## Travail à réaliser
1. D'après l'extrait source, pourquoi une réforme obligeant les syndicats à tenir une comptabilité précise introduirait-elle une révolution dans le Landerneau social ? Répondez en une à trois phrases.
2. Selon Dominique Labbé, cité dans l'extrait source, de combien de permanents la CGT disposerait-elle ?
3. Reprenez tout le passage de l'extrait source depuis « La question récurrente » jusqu'à « fois de payer l'impôt et de publier leurs comptes ! », en substituant « rupture » à « révolution ».

++++ Extrait source ++++

Jamais les syndicats n'ont eu aussi peu d'adhérents et jamais ... ils n'ont eu autant d'argent : ils dépenseraient chaque année un milliard d'euros ! Dont les trois quarts ne proviennent évidemment pas des cotisations. L'État, comme les entreprises, alimentent les caisses, libèrent du temps syndical. Les salariés y gagnent peu. La paix sociale beaucoup ...
Le numéro 2 du Medef, patron de la très puissante Union des industries et métiers de la métallurgie (UlMM) pris la main dans le sac, retirant des fonds en liquide pour les verser... aux syndicats ! L'affaire Gauthier-Sauvagnac, débutée au mois d'octobre dernier et en cours d'instruction, est tombée à point pour tempérer quelque peu leurs ardeurs belliqueuses. Et pour cause ! Il est assez difficile de prétendre à l'indépendance, quand on se laisse graisser la patte par son interlocuteur privilégié... Certes, les responsables confédéraux ont nié ; mais combien de Français les croient-ils ? Le bon peuple y trouve, au contraire, une confirmation de ce qu'il savait déjà : les syndicats font partie intégrante du système et en « croquent » en veux-tu, en voilà !
Dispensés de payer l'impôt et de publier leurs comptes !
La question récurrente de leur financement est, du coup, redevenue d'une brûlante actualité. Philippe Cochet, député UMP du Rhône, a déposé une proposition de loi visant à imposer plus de transparence ; et la commission Attali s'est aussi emparée du sujet. Le parlementaire et la commission s'accordent sur la nécessité d'obliger les syndicats à tenir une comptabilité précise. Si elle aboutissait, cette réforme introduirait une révolution dans le Landerneau social : car la loi Waldeck-Rousseau de 1884, qui régit encore ces organisations professionnelles, les dispense à la fois de payer l'impôt et de publier leurs comptes !
Comme le confirmait, dans un rapport remis au gouvernement en mai 2006, Raphaël Hadas-Lebel, président de section au Conseil d'État : « Le financement des organisations syndicales est caractérisé par une grande opacité : aucun document public ou administratif porté à notre connaissance ne présente de synthèse des ressources financières des syndicats en France, ni même des mécanismes de financement. » Dès lors, il est impossible de connaître exactement l'ensemble des fonds que perçoivent les syndicats, ni leur origine.
Reste une certitude, déjà soulignée par une enquête du Nouvel Observateur publiée en février 2002 : « En vingt ans, le syndicalisme français a perdu la moitié de ses troupes. Et pourtant jamais les centrales n'ont été aussi riches. » En effet, le taux de syndicalisation parmi les salariés français est aujourd'hui inférieur à 8 %. En regard, selon Dominique Labbé, chercheur, spécialiste du syndicalisme, la CGT disposerait de 10 000 permanents ; la CFDT de 8 000 à 10 000 ; Force ouvrière, de 7 000 ; la CGC et la CFTC de 3 000 chacune. Au total, une trentaine de milliers d'emplois à temps plein. Qui paie ?

++++ Jeu de données ++++

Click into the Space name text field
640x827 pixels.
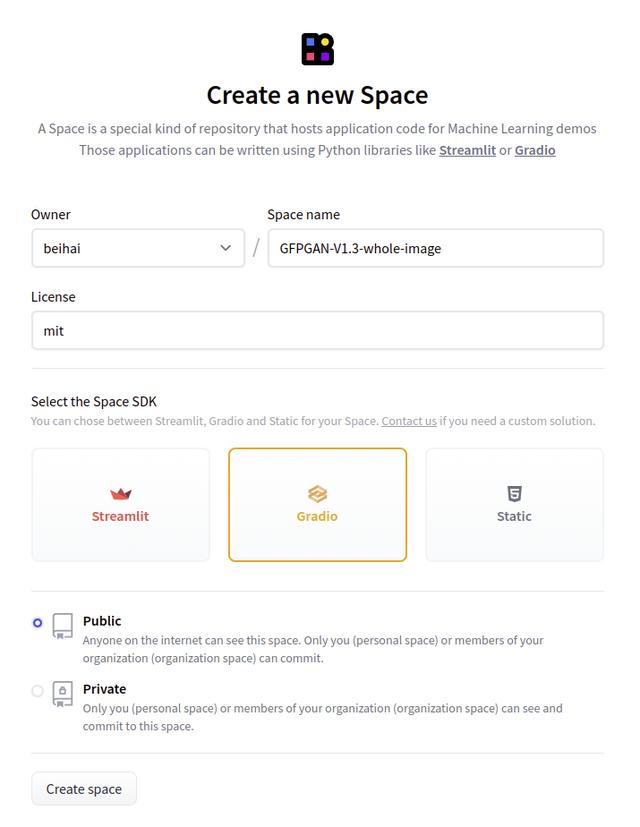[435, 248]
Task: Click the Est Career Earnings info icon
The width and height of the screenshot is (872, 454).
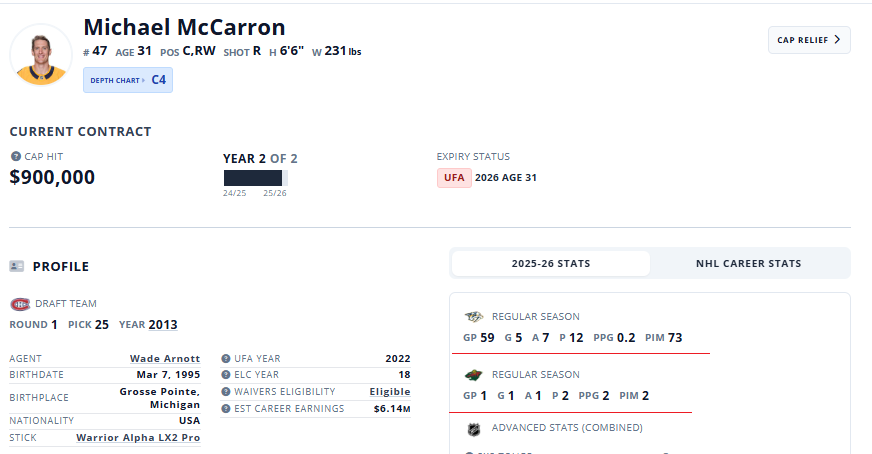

++++
++++ Jeu de données ++++

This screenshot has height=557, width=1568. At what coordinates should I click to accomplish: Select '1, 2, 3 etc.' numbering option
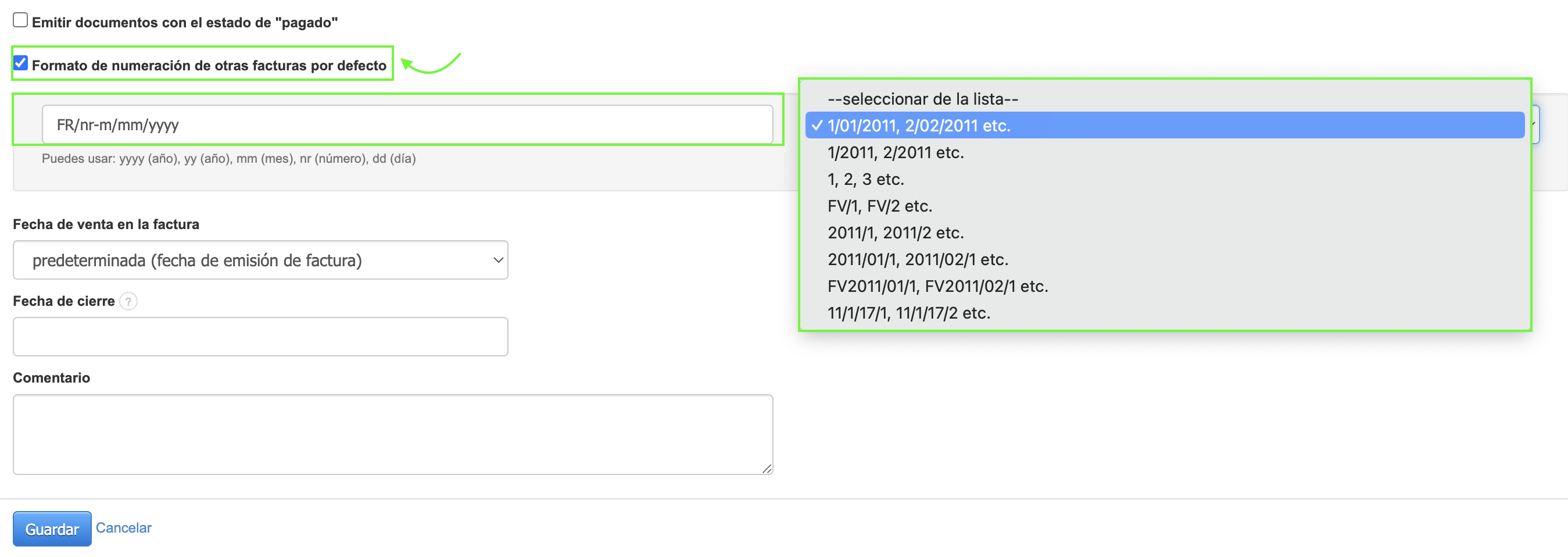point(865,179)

++++

## Corrigé
1. La loi Waldeck-Rousseau de 1884 régit encore ces organisations professionnelles. Elle les dispense à la fois de payer l'impôt et de publier leurs comptes. Une obligation de comptabilité précise romprait donc avec ce régime.

2. De 10 000 permanents.

3.
La question récurrente de leur financement est, du coup, redevenue d'une brûlante actualité. Philippe Cochet, député UMP du Rhône, a déposé une proposition de loi visant à imposer plus de transparence ; et la commission Attali s'est aussi emparée du sujet. Le parlementaire et la commission s'accordent sur la nécessité d'obliger les syndicats à tenir une comptabilité précise. Si elle aboutissait, cette réforme introduirait une rupture dans le Landerneau social : car la loi Waldeck-Rousseau de 1884, qui régit encore ces organisations professionnelles, les dispense à la fois de payer l'impôt et de publier leurs comptes !